Spain’s ‘El Gordo’ lottery sparks celebrations

Ciaran Giles
Associated Press

Madrid — Workers at a home for the elderly were among those celebrating Thursday in Madrid after all the tickets with the top prize-winning number in Spain’s 2.3 billion-euro ($2.4 billion) Christmas lottery were sold in one city neighborhood.

The number 66513 appeared on 1,650 tickets in the lottery known as El Gordo (”The Fat One”), with each ticket holder winning 400,000 euros ($418,000).

The winning tickets are normally sold in several different lottery offices around the country but this time they were all sold from one office in the modest Acacias neighborhood of the Spanish capital.

People could be seen celebrating in shops and bars close to the lottery office — and Spanish television broadcast images of people dancing and singing in the streets elsewhere after winning some of the lottery’s lesser prizes.

Other lotteries have larger individual top prizes but El Gordo, which dates from 1812, is ranked as the world’s richest for the total prize money on offer. This year it dished out 25 million prizes. Standard tickets cost 20 euros ($21) and people traditionally chip in and buy shares in several tickets with friends, family or workmates.

Many of the tickets were bought by workers and residents at the neighborhood’s Penuelas retirees’ home, where staff members have been buying the same ticket number for 14 years.

“We’re delighted that some retirees also won,” said therapist Evelyn Mayordomo, 36.

She said most of her lucky colleagues planned to pay off mortgages or buy apartments.

“We’re all working class people, people that needed it,” said Mayordomo.

Also fortunate was bank worker Marian Lopez, 37, who is four months pregnant and shared the top winning ticket with her mother.

“The ‘Fat One’ has struck me twice,” she joked, referring to her slight bulge.

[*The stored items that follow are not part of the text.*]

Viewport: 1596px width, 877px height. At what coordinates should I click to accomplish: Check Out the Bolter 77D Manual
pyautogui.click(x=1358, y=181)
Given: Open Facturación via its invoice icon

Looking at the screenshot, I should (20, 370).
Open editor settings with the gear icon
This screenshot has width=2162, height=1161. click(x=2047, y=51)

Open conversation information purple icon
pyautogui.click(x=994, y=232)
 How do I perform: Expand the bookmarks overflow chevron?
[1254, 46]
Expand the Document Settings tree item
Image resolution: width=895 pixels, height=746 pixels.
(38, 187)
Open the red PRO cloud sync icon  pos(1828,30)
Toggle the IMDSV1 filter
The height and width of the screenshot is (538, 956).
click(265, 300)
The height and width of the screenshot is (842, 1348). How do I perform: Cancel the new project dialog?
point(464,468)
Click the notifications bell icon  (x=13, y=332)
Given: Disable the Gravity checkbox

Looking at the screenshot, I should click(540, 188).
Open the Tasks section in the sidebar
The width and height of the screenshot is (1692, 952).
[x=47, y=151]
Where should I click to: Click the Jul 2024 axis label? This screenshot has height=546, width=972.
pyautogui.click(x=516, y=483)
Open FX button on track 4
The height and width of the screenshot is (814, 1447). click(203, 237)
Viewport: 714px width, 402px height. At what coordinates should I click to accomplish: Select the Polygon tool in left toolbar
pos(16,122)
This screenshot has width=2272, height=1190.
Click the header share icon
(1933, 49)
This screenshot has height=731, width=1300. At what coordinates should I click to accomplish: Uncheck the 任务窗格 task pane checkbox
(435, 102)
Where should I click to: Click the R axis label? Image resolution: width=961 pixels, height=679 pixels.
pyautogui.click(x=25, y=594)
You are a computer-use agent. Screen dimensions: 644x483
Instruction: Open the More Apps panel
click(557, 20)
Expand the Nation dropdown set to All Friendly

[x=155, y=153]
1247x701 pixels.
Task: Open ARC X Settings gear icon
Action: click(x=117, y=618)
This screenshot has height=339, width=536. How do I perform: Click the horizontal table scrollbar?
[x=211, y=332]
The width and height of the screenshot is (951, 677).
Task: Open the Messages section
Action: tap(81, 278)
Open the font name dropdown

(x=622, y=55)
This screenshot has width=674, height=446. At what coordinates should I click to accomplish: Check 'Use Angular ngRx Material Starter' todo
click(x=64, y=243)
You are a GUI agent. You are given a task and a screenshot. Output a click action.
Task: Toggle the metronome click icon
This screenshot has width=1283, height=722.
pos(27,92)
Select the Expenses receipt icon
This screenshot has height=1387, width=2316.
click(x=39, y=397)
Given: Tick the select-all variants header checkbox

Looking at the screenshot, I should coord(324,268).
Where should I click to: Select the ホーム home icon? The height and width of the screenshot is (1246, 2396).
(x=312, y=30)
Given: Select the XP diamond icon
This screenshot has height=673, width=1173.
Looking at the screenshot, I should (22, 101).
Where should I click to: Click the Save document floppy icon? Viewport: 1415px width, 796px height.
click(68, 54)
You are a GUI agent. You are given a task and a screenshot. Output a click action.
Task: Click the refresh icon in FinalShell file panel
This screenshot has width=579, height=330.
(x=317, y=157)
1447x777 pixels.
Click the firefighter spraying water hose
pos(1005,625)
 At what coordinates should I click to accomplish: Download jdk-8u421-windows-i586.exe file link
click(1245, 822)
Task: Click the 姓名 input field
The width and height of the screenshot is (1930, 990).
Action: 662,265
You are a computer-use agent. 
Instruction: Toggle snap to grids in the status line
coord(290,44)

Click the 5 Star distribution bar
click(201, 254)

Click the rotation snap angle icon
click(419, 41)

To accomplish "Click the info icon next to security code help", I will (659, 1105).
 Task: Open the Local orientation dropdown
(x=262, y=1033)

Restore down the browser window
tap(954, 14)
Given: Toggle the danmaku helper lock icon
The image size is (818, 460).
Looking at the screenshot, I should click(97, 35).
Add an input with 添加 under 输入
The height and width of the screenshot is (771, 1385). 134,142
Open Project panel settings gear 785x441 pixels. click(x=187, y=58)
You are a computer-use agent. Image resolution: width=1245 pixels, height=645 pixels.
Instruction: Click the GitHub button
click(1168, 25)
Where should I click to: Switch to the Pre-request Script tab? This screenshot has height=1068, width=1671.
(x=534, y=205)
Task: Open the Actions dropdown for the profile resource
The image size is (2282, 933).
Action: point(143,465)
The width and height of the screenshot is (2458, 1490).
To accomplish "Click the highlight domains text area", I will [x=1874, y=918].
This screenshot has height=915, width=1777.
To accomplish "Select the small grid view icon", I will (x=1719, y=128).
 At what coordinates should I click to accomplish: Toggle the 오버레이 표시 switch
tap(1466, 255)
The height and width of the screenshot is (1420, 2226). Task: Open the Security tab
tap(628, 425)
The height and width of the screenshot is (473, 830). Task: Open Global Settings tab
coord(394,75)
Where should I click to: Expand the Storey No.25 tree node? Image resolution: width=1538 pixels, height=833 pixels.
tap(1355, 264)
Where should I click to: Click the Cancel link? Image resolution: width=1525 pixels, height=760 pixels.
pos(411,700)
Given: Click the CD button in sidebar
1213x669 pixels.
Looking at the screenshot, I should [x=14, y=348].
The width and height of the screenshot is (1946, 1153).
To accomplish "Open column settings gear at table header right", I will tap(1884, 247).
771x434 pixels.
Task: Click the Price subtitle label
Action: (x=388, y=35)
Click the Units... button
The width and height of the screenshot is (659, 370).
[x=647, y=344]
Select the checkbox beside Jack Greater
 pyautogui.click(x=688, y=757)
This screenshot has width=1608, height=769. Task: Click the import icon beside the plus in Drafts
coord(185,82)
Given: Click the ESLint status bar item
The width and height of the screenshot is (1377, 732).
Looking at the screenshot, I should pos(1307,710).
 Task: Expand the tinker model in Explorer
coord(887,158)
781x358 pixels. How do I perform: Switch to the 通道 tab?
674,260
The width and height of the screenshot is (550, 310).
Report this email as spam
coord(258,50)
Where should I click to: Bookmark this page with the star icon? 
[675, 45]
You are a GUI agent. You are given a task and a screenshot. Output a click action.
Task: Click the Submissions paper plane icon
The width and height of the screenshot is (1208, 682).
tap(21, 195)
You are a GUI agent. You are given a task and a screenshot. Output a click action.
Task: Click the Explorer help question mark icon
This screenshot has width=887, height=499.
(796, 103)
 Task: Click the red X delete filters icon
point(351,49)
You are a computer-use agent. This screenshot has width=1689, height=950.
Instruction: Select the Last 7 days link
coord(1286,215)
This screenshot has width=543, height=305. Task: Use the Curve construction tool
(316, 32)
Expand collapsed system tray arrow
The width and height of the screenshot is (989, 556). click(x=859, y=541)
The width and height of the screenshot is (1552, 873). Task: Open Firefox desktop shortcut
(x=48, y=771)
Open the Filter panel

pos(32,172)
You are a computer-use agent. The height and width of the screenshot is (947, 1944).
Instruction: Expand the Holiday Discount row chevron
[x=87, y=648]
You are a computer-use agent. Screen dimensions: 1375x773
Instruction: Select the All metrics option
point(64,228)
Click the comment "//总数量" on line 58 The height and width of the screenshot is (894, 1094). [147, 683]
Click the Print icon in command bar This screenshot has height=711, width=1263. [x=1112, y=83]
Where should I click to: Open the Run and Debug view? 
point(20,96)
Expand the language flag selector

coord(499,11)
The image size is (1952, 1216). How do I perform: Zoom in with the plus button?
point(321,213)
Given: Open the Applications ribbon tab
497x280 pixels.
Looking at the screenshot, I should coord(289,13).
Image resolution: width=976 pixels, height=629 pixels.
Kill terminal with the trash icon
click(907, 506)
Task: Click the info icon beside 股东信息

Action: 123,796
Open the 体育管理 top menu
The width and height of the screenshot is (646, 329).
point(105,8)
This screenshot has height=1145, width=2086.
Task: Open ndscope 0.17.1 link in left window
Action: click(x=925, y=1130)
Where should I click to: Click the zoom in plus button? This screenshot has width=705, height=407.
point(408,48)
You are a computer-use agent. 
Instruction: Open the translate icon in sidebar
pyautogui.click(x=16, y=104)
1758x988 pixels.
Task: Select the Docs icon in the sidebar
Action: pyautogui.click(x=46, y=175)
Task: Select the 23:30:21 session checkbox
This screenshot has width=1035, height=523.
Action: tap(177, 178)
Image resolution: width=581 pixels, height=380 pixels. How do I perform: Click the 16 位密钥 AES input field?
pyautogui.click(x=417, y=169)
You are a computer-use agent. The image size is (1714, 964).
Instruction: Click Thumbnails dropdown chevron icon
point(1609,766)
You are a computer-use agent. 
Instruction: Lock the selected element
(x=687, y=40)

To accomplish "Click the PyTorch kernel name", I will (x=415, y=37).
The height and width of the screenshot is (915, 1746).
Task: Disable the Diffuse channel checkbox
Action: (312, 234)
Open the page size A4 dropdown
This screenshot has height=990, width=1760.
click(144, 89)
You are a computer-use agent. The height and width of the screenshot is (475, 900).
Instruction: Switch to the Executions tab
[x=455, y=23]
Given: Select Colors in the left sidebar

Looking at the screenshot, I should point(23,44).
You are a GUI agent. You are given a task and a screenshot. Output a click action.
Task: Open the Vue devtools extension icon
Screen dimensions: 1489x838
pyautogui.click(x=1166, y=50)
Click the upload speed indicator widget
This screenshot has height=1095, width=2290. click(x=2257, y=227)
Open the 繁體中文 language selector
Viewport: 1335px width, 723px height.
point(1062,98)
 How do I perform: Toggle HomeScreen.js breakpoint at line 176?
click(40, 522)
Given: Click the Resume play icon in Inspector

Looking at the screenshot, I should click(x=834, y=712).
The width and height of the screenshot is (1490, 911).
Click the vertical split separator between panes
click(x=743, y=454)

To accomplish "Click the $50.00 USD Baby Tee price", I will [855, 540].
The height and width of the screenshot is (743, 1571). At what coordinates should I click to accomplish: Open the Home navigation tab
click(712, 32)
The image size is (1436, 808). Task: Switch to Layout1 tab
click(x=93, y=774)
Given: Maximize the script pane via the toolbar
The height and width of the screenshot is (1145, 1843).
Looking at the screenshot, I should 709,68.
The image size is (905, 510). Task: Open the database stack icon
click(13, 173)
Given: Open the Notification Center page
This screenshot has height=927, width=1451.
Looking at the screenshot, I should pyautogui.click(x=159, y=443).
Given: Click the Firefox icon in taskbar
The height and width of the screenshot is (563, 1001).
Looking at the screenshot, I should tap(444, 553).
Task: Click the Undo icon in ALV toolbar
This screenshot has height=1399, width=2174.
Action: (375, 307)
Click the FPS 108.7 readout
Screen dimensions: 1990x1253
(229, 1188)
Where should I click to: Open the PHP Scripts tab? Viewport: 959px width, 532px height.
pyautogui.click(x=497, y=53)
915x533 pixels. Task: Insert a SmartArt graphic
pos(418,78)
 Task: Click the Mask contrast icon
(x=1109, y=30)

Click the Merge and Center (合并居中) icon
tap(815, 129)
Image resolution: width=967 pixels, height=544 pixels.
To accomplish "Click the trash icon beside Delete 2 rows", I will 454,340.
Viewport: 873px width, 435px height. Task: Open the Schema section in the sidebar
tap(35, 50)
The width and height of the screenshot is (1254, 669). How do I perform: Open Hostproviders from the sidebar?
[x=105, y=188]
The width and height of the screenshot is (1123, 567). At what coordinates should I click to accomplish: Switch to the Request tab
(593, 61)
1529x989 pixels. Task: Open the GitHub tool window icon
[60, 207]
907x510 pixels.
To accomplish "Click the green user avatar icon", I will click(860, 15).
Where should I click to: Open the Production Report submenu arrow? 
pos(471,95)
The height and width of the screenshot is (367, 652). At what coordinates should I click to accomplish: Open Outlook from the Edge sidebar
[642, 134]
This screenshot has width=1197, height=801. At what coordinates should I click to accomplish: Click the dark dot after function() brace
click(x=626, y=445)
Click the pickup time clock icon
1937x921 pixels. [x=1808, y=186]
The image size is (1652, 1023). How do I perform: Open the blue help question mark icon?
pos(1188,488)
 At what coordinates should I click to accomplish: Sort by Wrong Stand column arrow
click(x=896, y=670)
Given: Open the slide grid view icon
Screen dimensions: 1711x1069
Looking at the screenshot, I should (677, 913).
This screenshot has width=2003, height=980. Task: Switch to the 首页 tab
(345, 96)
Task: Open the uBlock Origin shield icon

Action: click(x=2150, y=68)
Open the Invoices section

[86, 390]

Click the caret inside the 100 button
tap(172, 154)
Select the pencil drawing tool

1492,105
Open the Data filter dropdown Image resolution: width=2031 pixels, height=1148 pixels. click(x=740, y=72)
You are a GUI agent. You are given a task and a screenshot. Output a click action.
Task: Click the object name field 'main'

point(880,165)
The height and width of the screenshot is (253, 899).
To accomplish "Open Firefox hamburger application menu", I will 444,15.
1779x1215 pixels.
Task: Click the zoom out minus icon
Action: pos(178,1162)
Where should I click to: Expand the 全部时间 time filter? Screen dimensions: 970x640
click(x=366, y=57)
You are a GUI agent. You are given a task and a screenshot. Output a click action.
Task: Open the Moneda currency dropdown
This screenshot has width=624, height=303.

She said she might spend the money fixing up her house.

Vicente Villaverde, 44, a gas company worker who lives across the street from the lottery office, said he has bought lottery tickets ending in 13 for the past six years.

“As I have had so much bad luck in my life, I have always said the number 13 will bring me fortune. And this year it has!” said Villaverde, dressed in blue work overalls.

He planned to get speech classes for his seven-year-old son who has Down Syndrome and buy his girlfriend a car.

“The ham, the champagne, the whisky are on me this year!” he told his partner over the phone.

Augustin Ramos, who took over running the lucky lottery office four months ago, bought one of the 1,650 tickets for himself and his wife, Maria Josefa Rojo Cabrera.

“I felt happiness seeing that those that won needed it,” said Rojo Cabrera.

Queues form outside lottery booths weeks ahead of the Dec. 22 draw and people tune in across all media on Thursday to find out if they are among the lucky ones. The prize ticket numbers are sung out by pupils of Madrid’s San Ildefonso School in a nationally televised show from the city’s Teatro Real opera house.

Spain established its national lottery as a charity in 1763, during the reign of King Carlos III, but its objective gradually shifted toward filling state coffers.

Organizers said ticket sales totaled 2.6 billion euros ($2.7 billion) this year, up 3.5 percent from last year.